Os Estados-membros da CEDEAO são o Benin, Burkina Faso, Cabo Verde, Côte d’Ivoire, Gâmbia, Ghana, Guiné, Guiné-Bissau, Libéria, Mali, Níger, Nigéria, Senegal, Serra Leoa e Togo. Pan-africanista de esquerda, Bassirou Diomaye Faye elegeu como primeiro tema no discurso de tomada de posse a segurança regional, apelando a uma “maior solidariedade” entre os países africanos, “face aos desafios” neste domínio.

Felicitações do  Presidente João Lourenço

No último sábado, o Chefe de Estado angolano, João Lourenço, felicitou o Presidente eleito do Senegal, Bassirou Diomaye Diakhar Faye. “Tenho o imenso prazer de endereçar-vos as minhas vivas e calorosas felicitações pela vitória aquando das eleições presidenciais que tiveram lugar domingo último”, lê-se numa mensagem publicada na página do Facebook da Presidência da República.

João Lourenço considera que a vitória de Bassirou Diomaye Diakhar Faye vem confirmar a justeza dos ideais de justiça social, de patriotismo, defendidos no projecto político  sufragado nas urnas pelos eleitores senegaleses.

“Estou convencido de que juntos imprimiremos uma nova dinâmica nas relações no sentido da afirmação da nossa soberania e da defesa dos interesses dos nossos povos respectivos”, reforçou. João Lourenço desejou sucessos ao Presidente eleito do Senegal, manifestando a “mais alta e fraterna consideração”.

De 44 anos, Bassirou Diomaye Faye passa a ser o mais jovem Presidente do Senegal e representa a primeira vez na história do país que um candidato na oposição é eleito logo à primeira volta das eleições presidenciais.

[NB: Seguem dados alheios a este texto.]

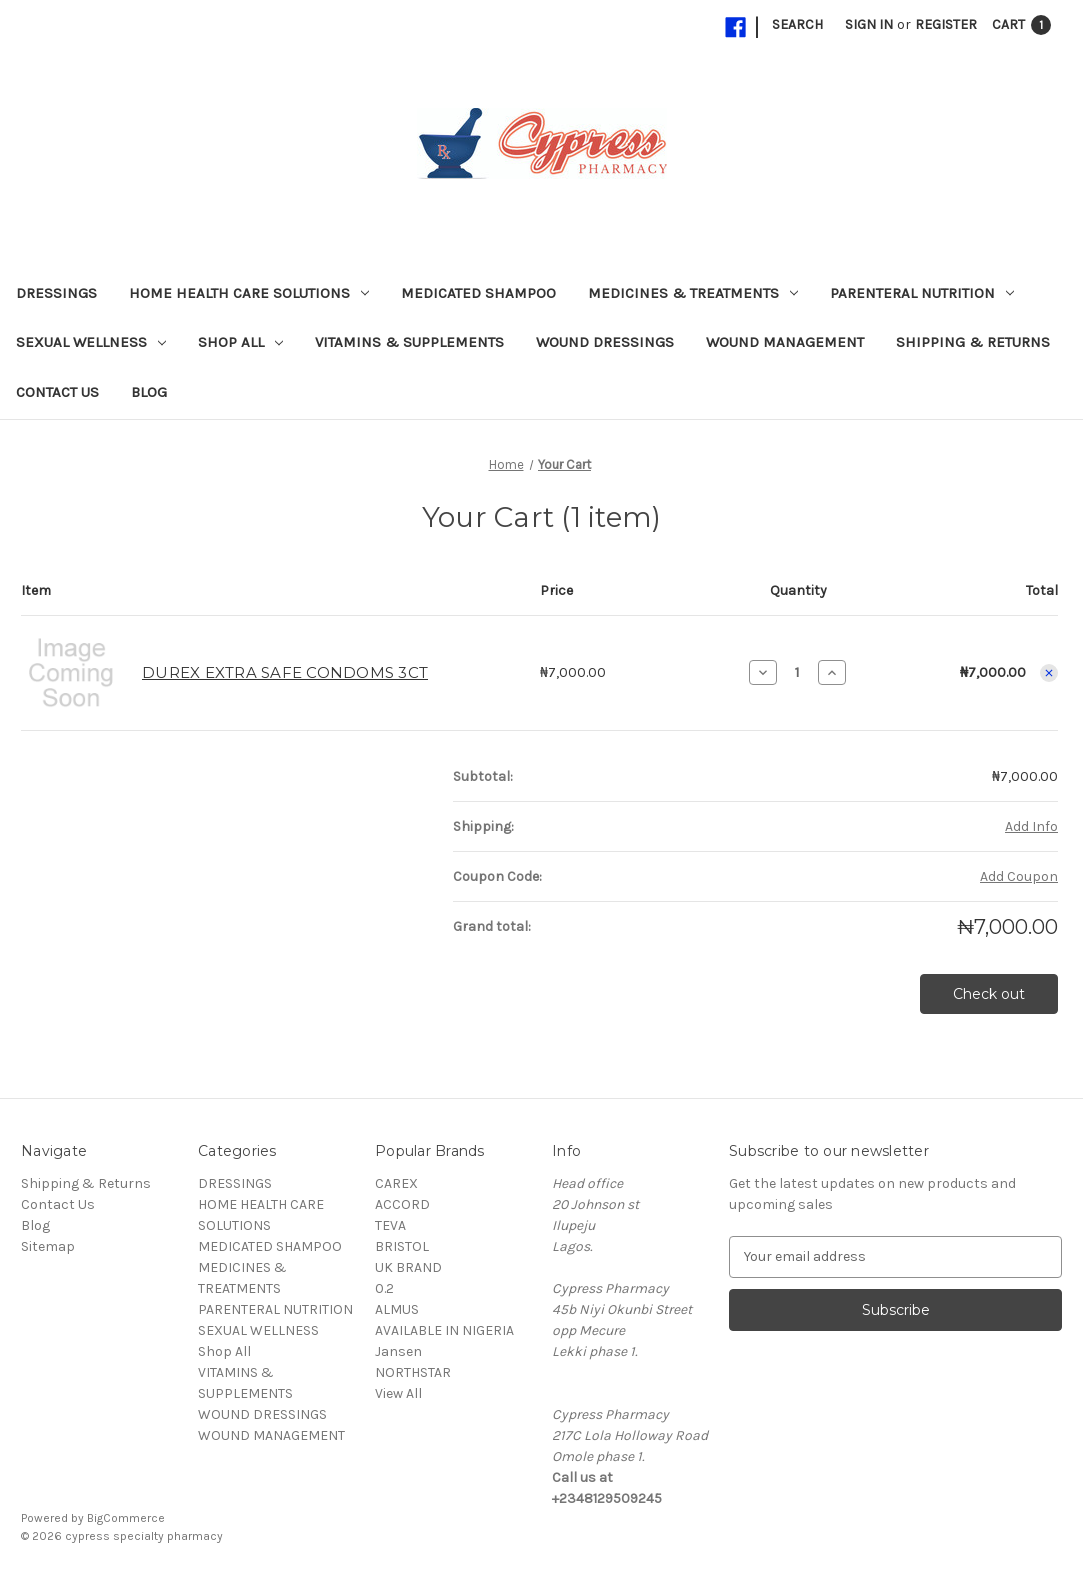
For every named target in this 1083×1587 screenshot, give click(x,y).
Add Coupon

Libertado da prisão 10 dias antes do escrutínio, juntamente com o seu mentor Ousmane Sonko, Diomaye Faye apresentou-se durante a campanha como “o candidato da ruptura”, mas defendeu a “reconciliação nacional”. Sete milhões de senegaleses foram chamados às urnas, a 24 de Março, para escolher o novo Presidente, numa eleição em que os maiores protagonistas não foram a votos.

Entre os 16 homens e uma mulher inscritos no boletim de voto, os dois favoritos (Bassirou Diomaye Faye e Amadou Ba) foram escolhas pessoais de duas individualidades políticas excluídas do escrutínio, designadamente  o Presidente cessante, Macky Sall, e o líder da oposição, Ousmane Sonko.

Amadou Ba concorreu pela coligação no poder, Benno Bokk Yakaar (BBY, Unidos pela Esperança, em wolof), integrada pelo partido do Presidente Macky Sall, que prontamente reconheceu a vitória do adversário.

Na primeira aparição pública, desde o anúncio da vitória, Faye prometeu que o país continuaria a ser “o aliado seguro e fiável” de qualquer parceiro estrangeiro “que se empenhe numa cooperação virtuosa, respeitosa e mutuamente produtiva”.

O Senegal é um país da África Ocidental com cerca de 18 milhões de habitantes.